## SOURCE MATERIAL:
[start]

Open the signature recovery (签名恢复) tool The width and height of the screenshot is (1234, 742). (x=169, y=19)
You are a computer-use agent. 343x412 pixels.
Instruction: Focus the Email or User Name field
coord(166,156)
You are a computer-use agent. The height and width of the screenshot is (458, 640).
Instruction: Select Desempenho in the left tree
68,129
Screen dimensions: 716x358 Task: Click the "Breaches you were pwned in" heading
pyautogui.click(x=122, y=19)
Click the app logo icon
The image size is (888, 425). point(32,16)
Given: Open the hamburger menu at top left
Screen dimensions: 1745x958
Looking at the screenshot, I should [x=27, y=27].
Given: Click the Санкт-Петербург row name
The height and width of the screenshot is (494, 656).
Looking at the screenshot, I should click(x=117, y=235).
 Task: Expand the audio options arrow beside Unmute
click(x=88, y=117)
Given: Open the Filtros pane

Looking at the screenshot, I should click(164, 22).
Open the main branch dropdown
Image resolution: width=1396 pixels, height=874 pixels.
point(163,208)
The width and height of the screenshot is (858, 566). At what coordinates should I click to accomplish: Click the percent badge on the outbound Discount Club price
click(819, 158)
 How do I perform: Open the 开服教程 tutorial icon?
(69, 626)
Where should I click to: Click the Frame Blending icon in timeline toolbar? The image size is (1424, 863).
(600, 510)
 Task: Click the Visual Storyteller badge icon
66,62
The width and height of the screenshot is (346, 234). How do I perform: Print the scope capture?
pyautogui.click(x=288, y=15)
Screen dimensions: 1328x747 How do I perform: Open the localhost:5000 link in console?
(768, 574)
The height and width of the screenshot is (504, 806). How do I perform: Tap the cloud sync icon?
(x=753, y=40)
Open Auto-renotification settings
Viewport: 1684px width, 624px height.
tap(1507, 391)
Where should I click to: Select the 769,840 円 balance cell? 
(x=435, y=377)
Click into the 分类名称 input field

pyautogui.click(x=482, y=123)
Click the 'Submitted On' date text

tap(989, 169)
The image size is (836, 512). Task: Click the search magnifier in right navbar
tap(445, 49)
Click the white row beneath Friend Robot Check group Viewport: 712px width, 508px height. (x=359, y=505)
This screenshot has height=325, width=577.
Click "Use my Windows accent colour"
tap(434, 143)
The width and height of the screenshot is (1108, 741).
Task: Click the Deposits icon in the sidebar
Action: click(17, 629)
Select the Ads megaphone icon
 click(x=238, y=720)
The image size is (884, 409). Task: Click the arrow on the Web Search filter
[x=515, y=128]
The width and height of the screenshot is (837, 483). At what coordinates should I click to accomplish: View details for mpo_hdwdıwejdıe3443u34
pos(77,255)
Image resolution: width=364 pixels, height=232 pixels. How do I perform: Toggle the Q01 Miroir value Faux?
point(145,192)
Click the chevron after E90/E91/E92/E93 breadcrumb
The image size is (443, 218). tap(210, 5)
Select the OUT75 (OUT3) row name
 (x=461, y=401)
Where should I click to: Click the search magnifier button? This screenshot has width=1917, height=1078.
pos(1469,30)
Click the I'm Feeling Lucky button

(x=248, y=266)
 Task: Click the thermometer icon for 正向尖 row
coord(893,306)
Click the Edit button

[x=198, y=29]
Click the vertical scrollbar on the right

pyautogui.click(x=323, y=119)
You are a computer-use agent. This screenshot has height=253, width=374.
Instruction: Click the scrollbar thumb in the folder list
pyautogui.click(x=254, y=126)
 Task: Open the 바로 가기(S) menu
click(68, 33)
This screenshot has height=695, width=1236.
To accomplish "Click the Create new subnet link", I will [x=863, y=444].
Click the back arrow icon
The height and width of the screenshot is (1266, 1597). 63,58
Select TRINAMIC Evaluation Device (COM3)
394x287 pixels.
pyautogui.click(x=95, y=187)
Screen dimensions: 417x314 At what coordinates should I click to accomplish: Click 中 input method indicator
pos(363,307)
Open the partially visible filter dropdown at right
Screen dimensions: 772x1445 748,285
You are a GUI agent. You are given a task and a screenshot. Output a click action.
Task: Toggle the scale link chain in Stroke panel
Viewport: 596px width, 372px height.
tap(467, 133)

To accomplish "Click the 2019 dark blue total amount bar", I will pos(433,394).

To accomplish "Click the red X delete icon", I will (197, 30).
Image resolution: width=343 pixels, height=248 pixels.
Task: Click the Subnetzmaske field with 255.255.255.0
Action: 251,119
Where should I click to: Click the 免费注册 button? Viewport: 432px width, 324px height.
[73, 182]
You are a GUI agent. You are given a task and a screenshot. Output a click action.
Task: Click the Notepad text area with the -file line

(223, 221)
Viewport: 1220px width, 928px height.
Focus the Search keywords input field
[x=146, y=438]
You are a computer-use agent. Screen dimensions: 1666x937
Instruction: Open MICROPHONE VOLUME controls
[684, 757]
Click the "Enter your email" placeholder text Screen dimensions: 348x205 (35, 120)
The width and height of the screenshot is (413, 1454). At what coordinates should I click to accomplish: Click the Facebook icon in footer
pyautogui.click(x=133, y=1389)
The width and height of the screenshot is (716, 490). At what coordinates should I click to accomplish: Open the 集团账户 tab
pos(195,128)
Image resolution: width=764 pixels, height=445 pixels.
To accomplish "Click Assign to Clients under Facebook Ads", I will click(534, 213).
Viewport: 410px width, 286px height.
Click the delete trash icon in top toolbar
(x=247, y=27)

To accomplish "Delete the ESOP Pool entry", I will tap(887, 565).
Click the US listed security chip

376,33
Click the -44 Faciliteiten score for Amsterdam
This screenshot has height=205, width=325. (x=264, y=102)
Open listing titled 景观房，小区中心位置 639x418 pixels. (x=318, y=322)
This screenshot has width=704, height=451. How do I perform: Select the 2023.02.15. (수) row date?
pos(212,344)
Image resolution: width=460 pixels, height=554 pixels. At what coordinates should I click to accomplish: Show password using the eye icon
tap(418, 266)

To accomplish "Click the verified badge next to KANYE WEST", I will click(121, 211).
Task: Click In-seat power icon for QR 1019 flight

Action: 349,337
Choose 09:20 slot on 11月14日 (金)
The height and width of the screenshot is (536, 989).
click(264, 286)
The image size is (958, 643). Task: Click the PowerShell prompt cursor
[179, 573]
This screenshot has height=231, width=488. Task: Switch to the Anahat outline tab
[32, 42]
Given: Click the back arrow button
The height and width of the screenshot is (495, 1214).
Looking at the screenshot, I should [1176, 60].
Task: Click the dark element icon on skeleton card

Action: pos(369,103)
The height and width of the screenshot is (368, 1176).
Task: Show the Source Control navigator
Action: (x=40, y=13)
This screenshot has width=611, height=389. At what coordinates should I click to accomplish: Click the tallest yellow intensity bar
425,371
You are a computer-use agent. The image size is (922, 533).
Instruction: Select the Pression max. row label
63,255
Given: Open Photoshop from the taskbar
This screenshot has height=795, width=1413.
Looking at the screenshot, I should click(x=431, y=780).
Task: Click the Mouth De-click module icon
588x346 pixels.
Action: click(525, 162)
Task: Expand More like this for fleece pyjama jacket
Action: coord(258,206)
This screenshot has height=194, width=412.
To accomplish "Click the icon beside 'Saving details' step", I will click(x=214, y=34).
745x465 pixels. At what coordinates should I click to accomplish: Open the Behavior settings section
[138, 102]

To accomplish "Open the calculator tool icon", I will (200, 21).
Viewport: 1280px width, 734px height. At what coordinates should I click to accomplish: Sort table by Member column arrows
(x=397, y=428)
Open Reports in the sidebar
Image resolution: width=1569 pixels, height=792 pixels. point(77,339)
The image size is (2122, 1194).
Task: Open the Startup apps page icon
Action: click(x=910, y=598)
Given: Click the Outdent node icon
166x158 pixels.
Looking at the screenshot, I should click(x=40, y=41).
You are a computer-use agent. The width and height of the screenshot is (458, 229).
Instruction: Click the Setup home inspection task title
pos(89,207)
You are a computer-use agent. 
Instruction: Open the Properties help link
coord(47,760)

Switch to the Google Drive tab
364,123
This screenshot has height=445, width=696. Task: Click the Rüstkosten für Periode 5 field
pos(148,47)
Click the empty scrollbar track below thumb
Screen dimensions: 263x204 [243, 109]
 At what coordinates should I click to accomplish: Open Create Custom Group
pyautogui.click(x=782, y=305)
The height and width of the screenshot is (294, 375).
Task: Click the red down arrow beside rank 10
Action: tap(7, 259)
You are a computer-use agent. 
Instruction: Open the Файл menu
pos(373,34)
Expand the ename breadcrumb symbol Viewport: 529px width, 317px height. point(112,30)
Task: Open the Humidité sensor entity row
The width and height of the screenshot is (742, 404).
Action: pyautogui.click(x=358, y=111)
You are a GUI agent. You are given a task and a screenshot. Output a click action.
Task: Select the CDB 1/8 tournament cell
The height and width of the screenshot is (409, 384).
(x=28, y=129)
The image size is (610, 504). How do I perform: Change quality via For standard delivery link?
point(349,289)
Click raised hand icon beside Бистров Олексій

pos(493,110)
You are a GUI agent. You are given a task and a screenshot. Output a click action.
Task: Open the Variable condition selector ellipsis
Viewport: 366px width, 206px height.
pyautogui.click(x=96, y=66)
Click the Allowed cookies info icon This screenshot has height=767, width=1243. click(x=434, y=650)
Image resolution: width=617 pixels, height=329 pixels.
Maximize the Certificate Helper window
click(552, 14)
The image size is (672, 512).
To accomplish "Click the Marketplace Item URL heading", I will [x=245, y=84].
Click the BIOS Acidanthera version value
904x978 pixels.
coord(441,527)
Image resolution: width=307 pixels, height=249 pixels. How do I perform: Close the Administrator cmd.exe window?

[end]

Reproduce the listing verbatim, from its first line through the line with "tap(445, 49)", including both.

## RESPONSE TO THE EXERCISE:
Open the signature recovery (签名恢复) tool The width and height of the screenshot is (1234, 742). (x=169, y=19)
You are a computer-use agent. 343x412 pixels.
Instruction: Focus the Email or User Name field
coord(166,156)
You are a computer-use agent. The height and width of the screenshot is (458, 640).
Instruction: Select Desempenho in the left tree
68,129
Screen dimensions: 716x358 Task: Click the "Breaches you were pwned in" heading
pyautogui.click(x=122, y=19)
Click the app logo icon
The image size is (888, 425). point(32,16)
Given: Open the hamburger menu at top left
Screen dimensions: 1745x958
Looking at the screenshot, I should [x=27, y=27].
Given: Click the Санкт-Петербург row name
The height and width of the screenshot is (494, 656).
Looking at the screenshot, I should click(x=117, y=235).
 Task: Expand the audio options arrow beside Unmute
click(x=88, y=117)
Given: Open the Filtros pane

Looking at the screenshot, I should click(164, 22).
Open the main branch dropdown
Image resolution: width=1396 pixels, height=874 pixels.
point(163,208)
The width and height of the screenshot is (858, 566). At what coordinates should I click to accomplish: Click the percent badge on the outbound Discount Club price
click(819, 158)
 How do I perform: Open the 开服教程 tutorial icon?
(69, 626)
Where should I click to: Click the Frame Blending icon in timeline toolbar? The image size is (1424, 863).
(600, 510)
 Task: Click the Visual Storyteller badge icon
66,62
The width and height of the screenshot is (346, 234). How do I perform: Print the scope capture?
pyautogui.click(x=288, y=15)
Screen dimensions: 1328x747 How do I perform: Open the localhost:5000 link in console?
(768, 574)
The height and width of the screenshot is (504, 806). How do I perform: Tap the cloud sync icon?
(x=753, y=40)
Open Auto-renotification settings
Viewport: 1684px width, 624px height.
tap(1507, 391)
Where should I click to: Select the 769,840 円 balance cell? 
(x=435, y=377)
Click into the 分类名称 input field

pyautogui.click(x=482, y=123)
Click the 'Submitted On' date text

tap(989, 169)
The image size is (836, 512). Task: Click the search magnifier in right navbar
tap(445, 49)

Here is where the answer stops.